# Frontpanel mit Power On/Reset



## Commander93 (13. Mai 2014)

Hallo ich bräuchte ein günstiges Frontpanel mit einem Power On Taster und einen Reset Taster, fals ihr so welche kennt gebt mir bitte bescheid. 
Einzige Plichtsachen sind 2 USB 3.0 und die erwähnten Taster mehr nicht. 
Brauchs für mein Projekt.

Mfg Commander93


----------



## SofaSurfer69 (14. Mai 2014)

Guckst du hier: Caseking.de » Gehäuse » Lian Li » Lian Li - Zubehör » Multimedia Panel » Lian Li BZ-U08B Multi-Panel USB 3.0 - schwarz


----------



## Commander93 (14. Mai 2014)

Vielen Dank


----------



## Dr Bakterius (14. Mai 2014)

Hier weiter unten gäbe fast alles


----------



## Abductee (14. Mai 2014)

Ich würd auf einen Reset-Taster verzichten, der macht keinen Sinn.
Durch längeres drücken auf den On/Off hat man genau so einen Reset.


----------



## fxler (14. Mai 2014)

Abductee schrieb:


> Ich würd auf einen Reset-Taster verzichten, der macht keinen Sinn.
> Durch längeres drücken auf den On/Off hat man genau so einen Reset.
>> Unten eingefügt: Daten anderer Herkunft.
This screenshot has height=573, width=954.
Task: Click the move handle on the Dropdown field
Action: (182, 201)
Auf Jahre gesehen erhöht deine Weise,  den Verschleiß der Festplatte, denn bei deiner Art schaltet man den PC gewaltsam komplett aus,  somit auch den Lesekopf,  der jedesmal in die Parksituation geht, und sofort wieder raus muss, wenn man den PC danach wieder einschaltet.  Das hat man bei einem Reset Knopf nicht. 
Wie gesagt auf Jahre gesehen halt.


----------



## Abductee (14. Mai 2014)

Es geht um die Einsparung des Reset-Knopfes, nicht darum den Rechner jedesmal damit auszuschalten.


----------



## Commander93 (14. Mai 2014)

Abductee schrieb:


> Ich würd auf einen Reset-Taster verzichten, der macht keinen Sinn.
> Durch längeres drücken auf den On/Off hat man genau so einen Reset.


 
Welches Panel würdest du dann empfehlen?

Hab mir das angeschaut was mir ja volkommen reicht:

Den Reset Taster kann ich ja genauso als Power Taster hernehmen.
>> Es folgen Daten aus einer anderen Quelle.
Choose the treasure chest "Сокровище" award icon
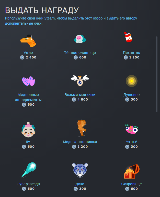 (132, 171)
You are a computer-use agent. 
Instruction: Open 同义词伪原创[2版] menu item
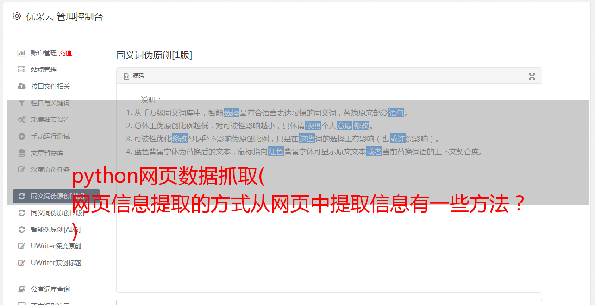57,213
Zalman Z9 USB 3.0 Kit Komplett-PC Zubehör schwarz von Zalman http://www.amazon.de/dp/B00BCFVT70/ref=cm_sw_r_udp_awd_z51Ctb1VMZ8FV


----------



## Abductee (14. Mai 2014)

Ich würd so was nehmen:
Caseking.de » Modding » Gehäuse-Modding » Schalter & Taster » DimasTech Vandalismusschalter/-taster 16mm - Silverline - blau
Caseking.de » Modding » Gehäuse-Modding » Schalter & Taster » DimasTech Verbindungskabel für Schalter/Taster - 600mm


----------